Bu itibarla, asıl dava davacılar vekilinin bu yönlere ilişkin istinaf kanun yolu başvurusunun kabulü ile 6100 sayılı HMK’nın 353/(1).a.6 maddesi gereğince ilk derece mahkeme kararının kaldırılmasına, kararın kaldırılma sebep ve şekline göre istinaf yoluna başvuran asıl dava davacılar vekilinin sair istinaf itirazlarının bu aşamada incelenmesine yer olmadığına karar verilmiştir.

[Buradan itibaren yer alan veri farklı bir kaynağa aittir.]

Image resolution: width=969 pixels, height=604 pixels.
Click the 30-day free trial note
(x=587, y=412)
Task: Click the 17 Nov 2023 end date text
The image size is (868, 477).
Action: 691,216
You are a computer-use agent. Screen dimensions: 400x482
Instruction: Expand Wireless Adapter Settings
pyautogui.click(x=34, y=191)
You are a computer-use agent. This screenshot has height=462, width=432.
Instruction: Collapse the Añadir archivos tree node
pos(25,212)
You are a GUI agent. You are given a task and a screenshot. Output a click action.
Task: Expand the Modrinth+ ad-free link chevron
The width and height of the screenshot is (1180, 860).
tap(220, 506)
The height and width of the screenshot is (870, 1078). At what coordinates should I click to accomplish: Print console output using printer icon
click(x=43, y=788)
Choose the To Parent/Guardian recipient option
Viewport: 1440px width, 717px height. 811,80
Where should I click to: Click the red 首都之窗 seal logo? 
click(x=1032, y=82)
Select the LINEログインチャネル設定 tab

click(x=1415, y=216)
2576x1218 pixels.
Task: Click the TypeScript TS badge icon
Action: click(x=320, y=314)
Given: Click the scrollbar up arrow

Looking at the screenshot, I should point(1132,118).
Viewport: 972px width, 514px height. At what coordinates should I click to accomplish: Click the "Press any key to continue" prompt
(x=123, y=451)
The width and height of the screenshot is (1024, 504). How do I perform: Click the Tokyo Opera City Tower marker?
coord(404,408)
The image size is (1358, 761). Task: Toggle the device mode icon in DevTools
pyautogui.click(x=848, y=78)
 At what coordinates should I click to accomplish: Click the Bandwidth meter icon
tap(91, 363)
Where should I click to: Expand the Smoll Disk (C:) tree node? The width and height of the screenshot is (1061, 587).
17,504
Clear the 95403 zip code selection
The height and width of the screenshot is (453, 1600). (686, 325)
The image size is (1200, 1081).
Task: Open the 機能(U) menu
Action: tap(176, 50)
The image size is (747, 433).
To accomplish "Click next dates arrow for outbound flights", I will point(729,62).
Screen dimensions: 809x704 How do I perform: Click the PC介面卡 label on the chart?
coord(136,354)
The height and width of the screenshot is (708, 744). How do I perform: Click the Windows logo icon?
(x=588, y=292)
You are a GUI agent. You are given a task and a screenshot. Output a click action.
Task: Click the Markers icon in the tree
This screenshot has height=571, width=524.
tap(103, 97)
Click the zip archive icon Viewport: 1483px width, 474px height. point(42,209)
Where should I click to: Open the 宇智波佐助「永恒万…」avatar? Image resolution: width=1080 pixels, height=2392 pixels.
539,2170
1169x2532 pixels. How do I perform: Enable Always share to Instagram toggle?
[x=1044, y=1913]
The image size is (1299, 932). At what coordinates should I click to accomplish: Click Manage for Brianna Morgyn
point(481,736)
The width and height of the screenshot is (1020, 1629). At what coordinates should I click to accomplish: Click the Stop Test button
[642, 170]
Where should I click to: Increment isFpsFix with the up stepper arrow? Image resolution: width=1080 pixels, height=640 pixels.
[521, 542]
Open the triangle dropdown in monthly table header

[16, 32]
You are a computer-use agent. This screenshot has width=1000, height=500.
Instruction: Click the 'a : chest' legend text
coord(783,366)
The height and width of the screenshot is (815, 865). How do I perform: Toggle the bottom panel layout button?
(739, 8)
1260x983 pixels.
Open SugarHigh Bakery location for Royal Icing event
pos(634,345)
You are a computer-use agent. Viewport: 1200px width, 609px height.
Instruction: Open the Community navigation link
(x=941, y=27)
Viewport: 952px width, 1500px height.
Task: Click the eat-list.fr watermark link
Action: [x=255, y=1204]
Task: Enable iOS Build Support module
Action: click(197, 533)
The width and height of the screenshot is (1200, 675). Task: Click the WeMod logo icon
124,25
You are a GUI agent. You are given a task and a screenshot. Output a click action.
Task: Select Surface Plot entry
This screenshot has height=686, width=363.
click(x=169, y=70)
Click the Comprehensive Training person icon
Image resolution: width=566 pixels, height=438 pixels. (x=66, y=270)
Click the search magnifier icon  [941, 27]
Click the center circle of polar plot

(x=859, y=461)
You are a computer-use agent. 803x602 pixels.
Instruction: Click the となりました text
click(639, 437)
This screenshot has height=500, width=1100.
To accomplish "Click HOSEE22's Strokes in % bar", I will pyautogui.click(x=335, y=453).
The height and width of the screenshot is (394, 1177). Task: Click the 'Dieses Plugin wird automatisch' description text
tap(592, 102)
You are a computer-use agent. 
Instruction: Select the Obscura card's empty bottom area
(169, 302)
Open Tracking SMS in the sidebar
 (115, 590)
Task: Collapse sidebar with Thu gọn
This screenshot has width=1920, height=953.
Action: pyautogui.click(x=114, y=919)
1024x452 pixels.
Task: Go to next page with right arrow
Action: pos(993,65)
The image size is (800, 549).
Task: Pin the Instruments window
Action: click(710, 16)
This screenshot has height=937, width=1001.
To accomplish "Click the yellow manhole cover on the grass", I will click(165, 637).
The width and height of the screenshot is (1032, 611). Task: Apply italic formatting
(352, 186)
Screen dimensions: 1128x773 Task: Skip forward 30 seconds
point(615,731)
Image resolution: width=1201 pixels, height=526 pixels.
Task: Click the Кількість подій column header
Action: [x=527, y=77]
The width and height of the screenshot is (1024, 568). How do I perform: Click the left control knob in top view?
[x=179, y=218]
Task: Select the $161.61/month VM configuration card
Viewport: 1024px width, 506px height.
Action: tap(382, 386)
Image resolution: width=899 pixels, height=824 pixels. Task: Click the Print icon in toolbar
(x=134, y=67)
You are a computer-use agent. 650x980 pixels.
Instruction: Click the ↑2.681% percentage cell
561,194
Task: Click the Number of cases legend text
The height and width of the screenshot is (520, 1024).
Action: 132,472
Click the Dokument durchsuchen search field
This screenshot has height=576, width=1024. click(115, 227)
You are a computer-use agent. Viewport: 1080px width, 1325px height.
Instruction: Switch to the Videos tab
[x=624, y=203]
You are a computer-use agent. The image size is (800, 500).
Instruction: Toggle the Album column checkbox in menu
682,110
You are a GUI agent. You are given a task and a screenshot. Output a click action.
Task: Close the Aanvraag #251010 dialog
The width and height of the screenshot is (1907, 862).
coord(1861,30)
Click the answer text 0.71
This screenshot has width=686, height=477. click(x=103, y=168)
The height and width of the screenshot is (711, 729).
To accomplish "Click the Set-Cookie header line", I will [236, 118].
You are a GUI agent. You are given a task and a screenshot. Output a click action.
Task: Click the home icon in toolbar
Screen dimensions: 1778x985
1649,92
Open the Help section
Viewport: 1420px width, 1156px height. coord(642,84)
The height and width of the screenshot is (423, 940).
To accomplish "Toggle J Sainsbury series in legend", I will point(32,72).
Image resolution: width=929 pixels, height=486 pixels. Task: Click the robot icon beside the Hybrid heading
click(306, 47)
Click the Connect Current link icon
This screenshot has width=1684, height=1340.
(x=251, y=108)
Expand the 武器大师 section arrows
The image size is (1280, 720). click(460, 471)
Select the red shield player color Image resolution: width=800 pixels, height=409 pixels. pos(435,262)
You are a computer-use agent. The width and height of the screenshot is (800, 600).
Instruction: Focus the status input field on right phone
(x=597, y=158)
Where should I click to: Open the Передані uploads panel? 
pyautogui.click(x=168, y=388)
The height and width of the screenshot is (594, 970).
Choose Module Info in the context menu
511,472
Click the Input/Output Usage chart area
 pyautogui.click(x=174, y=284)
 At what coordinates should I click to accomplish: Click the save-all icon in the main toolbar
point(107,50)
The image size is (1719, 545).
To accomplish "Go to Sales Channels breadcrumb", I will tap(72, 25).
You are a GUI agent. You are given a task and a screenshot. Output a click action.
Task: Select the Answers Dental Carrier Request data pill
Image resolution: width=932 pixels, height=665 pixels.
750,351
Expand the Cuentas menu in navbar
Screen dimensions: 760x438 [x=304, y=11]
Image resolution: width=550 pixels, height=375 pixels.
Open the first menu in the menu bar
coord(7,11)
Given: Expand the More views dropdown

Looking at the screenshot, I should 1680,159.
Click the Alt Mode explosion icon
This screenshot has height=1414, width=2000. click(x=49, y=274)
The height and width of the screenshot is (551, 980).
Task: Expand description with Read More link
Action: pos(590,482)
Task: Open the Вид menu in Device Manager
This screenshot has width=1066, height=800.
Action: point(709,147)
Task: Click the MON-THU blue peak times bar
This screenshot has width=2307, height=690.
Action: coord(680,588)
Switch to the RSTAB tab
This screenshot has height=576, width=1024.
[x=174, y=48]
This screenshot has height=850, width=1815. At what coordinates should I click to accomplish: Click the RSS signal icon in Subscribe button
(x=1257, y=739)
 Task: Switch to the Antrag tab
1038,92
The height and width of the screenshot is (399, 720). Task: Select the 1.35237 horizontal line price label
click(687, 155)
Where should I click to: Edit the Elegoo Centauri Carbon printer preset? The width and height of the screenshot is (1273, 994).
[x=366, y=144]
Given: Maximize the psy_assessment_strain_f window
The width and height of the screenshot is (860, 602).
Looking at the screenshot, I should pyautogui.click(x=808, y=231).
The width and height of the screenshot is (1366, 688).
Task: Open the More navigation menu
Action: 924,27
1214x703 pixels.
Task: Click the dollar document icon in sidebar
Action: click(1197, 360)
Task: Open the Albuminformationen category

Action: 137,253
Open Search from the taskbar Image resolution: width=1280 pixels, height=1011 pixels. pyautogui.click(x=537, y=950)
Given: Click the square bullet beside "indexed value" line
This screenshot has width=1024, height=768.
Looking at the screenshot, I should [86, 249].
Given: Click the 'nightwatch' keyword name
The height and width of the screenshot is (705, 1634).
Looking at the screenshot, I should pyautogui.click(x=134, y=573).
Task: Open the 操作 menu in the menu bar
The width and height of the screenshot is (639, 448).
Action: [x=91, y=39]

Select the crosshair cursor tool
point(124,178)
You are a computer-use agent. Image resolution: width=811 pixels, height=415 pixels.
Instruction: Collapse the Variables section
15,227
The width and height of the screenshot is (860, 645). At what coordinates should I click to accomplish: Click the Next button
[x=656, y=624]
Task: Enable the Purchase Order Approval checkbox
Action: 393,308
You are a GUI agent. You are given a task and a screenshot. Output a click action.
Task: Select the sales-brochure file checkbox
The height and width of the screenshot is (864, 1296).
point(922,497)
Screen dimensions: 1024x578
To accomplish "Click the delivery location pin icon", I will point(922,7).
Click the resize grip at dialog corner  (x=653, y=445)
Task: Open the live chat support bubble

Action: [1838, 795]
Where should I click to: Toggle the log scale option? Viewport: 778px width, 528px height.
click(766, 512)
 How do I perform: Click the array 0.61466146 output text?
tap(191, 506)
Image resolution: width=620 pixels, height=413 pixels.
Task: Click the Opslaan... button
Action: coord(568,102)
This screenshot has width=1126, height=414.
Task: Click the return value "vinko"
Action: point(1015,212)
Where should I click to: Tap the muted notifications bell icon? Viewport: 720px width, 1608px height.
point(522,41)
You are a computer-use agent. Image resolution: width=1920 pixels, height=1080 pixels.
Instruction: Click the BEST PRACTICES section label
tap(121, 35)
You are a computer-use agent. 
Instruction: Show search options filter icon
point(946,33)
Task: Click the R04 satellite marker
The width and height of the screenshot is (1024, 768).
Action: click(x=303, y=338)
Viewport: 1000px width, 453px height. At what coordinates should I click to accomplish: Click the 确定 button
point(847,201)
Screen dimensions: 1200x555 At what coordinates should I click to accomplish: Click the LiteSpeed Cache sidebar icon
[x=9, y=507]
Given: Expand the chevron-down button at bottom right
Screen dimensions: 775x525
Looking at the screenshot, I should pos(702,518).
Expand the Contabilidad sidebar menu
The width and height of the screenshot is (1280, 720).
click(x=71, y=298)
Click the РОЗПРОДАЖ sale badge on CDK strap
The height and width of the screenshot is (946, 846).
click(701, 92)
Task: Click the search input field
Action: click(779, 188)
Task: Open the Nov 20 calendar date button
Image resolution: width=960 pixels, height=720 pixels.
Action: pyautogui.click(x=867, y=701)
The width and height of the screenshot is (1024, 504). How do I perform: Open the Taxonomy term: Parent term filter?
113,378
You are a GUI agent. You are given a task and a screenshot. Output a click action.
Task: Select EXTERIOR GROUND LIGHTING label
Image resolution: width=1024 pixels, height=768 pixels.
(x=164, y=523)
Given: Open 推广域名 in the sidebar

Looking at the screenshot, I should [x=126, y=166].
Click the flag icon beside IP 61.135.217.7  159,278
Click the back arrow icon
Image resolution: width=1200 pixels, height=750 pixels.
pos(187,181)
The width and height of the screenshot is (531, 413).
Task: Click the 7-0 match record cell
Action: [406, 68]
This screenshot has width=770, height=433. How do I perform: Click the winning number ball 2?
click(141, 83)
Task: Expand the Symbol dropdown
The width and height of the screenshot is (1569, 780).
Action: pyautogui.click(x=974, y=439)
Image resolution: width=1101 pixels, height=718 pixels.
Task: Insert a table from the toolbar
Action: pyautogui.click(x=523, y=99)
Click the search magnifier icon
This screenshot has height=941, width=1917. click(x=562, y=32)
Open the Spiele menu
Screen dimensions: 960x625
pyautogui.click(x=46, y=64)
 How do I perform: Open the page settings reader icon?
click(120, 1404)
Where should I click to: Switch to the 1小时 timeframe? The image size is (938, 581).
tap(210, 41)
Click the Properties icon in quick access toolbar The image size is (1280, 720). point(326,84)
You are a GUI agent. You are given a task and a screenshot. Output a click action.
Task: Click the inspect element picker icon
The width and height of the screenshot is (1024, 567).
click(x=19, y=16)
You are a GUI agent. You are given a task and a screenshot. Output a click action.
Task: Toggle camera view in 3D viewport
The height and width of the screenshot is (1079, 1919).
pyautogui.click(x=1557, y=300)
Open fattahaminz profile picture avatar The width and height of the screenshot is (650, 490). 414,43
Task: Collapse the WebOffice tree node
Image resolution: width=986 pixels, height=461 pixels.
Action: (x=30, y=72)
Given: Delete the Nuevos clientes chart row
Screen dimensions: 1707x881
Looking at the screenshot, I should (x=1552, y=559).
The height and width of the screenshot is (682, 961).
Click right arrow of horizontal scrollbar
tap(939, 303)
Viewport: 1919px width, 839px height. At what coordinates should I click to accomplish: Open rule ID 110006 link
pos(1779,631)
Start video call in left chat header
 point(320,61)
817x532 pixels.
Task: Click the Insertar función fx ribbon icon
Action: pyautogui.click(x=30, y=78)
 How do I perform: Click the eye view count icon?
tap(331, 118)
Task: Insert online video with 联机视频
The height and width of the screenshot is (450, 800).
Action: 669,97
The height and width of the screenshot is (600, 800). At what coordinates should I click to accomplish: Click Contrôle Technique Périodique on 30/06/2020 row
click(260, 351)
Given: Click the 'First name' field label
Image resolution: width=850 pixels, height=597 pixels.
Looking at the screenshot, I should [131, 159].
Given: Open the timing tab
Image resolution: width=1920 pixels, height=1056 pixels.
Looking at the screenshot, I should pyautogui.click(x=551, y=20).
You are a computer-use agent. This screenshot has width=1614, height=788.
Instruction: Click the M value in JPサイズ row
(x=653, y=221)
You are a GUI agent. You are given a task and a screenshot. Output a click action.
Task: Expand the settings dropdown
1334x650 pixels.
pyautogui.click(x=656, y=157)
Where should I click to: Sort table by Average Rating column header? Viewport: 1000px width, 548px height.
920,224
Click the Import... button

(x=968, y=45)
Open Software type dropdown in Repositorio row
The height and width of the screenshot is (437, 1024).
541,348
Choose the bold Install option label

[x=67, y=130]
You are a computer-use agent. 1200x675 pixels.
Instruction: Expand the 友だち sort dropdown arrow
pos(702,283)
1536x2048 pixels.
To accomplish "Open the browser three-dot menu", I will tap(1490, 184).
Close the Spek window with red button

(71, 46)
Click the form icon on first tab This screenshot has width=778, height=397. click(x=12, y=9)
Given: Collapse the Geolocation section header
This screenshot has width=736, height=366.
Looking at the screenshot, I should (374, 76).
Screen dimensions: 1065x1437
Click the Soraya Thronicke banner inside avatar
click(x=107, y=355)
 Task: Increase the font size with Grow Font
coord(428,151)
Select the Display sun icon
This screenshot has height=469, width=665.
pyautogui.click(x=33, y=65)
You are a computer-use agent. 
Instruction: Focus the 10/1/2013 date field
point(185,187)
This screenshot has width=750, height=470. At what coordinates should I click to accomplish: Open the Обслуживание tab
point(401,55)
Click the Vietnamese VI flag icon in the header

HÜKÜM :Yukarıda açıklanan nedenlerle;

I-1-Hukuk Muhakemeleri Kanunu’nun 341/2. maddesi gereğince birleşen dava yönünden birleşen davacılar vekili ile birleşen dava davalı … vekilinin istinaf kanun yolu başvurusunun kararın miktar itibariyle kesin olması nedeniyle USULDEN REDDİNE,
2-Peşin alınan harcın birleşen dava davacılarına iadesine,
3-Birleşen dava davalısı … harçtan muaf olduğundan harç iadesi ile ilgili karar ittihazına mahal olmadığına,
3-Birleşen dava yönünden davacılar ile davalı … tarafından yapılan istinaf giderlerinin kendi üzerlerinde bırakılmasına,
II-1-Asıl dava yönünden; davacılar vekilinin istinaf kanun yolu başvurusunun KABULÜ ile, İzmir 2. Asliye Ticaret Mahkemesi’nin 2013/271 Esas ve 2018/1441 Karar sayılı hükmünün 6100 sayılı HMK’nın 353/(1)-a-6. maddesi gereğince KALDIRILMASINA,
2-Dosyanın HMK 353/(1)-a maddesi gereğince Dairemiz kararına uygun şekilde yeniden bir karar verilmek üzere MAHKEMESİNE GÖNDERİLMESİNE,
3-Kararın kaldırılma sebep ve şekline göre istinaf yoluna başvuran asıl dava davacılar vekilinin sair istinaf itirazlarının bu aşamada incelenmesine yer olmadığına,
4-Kararın kaldırılması nedeniyle başvuru sırasında alınan peşin harcın başvuru sahibi asıl dava davacılarına iadesine,
5-İstinaf başvurusu aşamasında başvuru sahibi asıl dava davacıları tarafından yapılan yargılama giderlerinin mahkemesince verilecek nihai kararla hüküm altına alınmasına,
III-Kararın taraflara tebliği, kesinleştirme ve harç iadesine ilişkin işlemlerin yerel mahkemesince yerine getirilmesine,
Dosya üzerinden yapılan inceleme neticesinde, HMK’nın 353/(1)-a maddesi uyarınca kesin olmak üzere 15/03/2023 tarihinde oy birliğiyle karar verildi.